| The problem |
Work through the data below and give the number of lines holding the word "agent", without any other text.

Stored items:
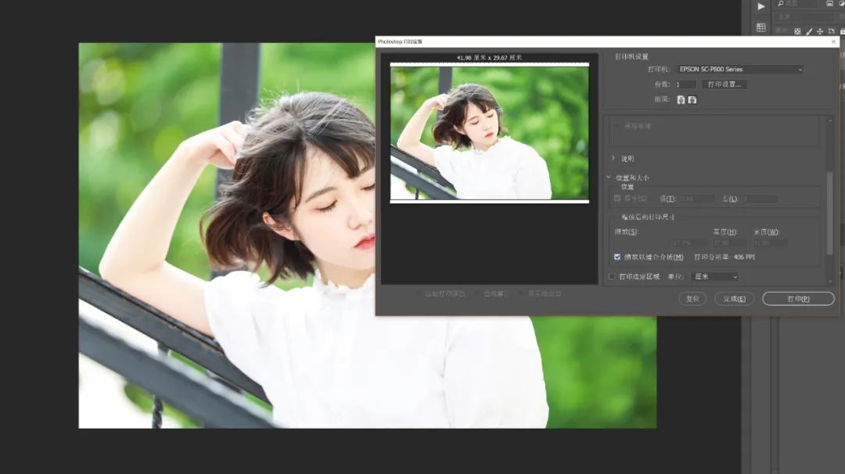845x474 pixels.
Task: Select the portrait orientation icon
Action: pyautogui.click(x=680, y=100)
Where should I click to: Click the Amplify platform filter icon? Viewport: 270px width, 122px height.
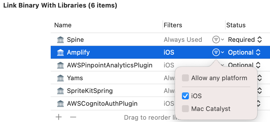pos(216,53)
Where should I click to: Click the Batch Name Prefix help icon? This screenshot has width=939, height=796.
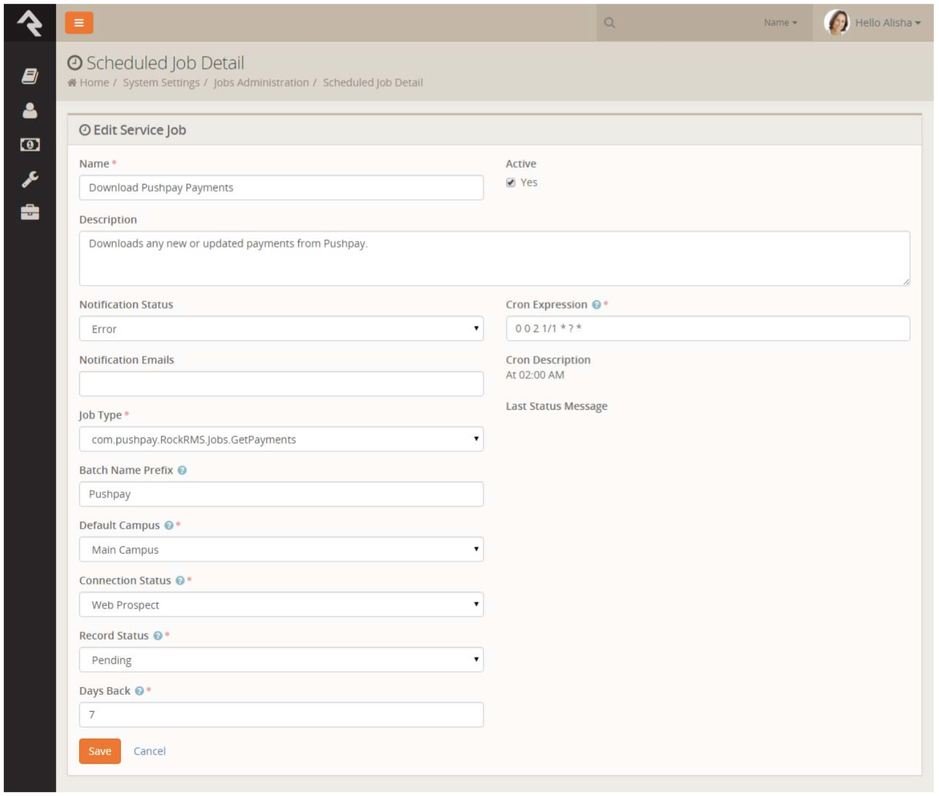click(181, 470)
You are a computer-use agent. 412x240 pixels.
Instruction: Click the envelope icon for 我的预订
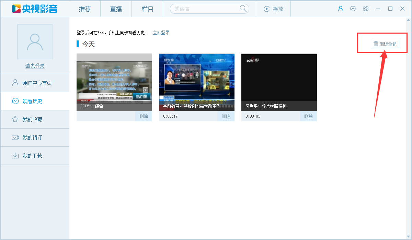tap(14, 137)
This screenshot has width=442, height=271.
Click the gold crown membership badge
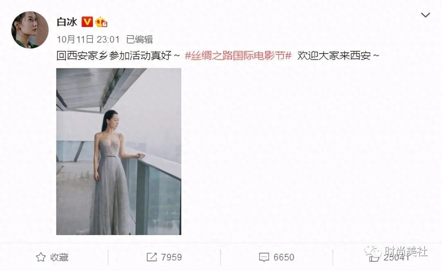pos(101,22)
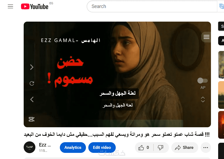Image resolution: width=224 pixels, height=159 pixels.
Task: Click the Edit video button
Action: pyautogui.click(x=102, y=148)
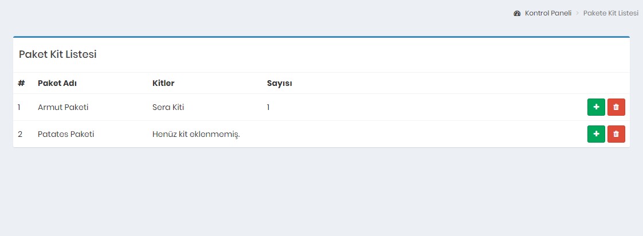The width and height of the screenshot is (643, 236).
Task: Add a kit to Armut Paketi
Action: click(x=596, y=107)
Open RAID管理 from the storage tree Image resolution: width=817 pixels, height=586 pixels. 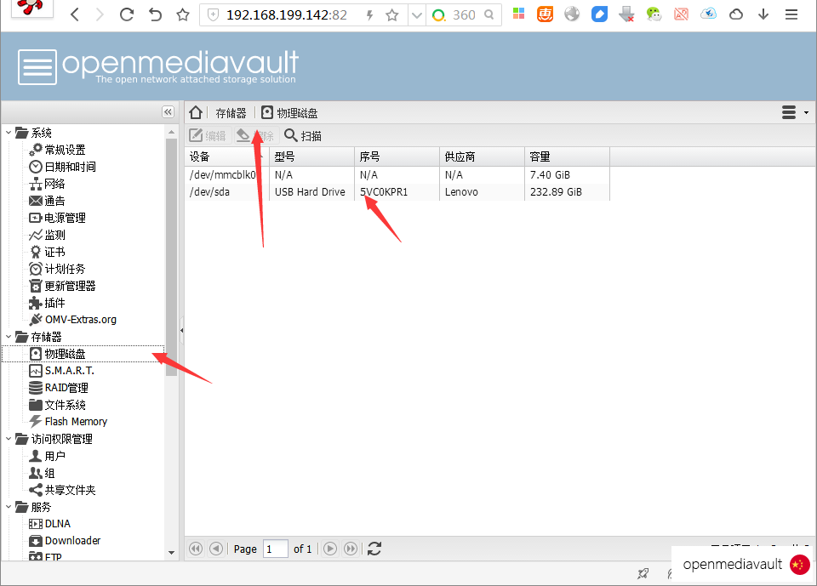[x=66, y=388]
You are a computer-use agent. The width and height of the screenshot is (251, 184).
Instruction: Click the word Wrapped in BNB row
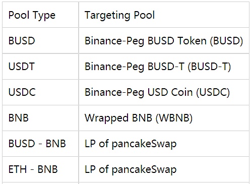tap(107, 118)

| Task answer |
2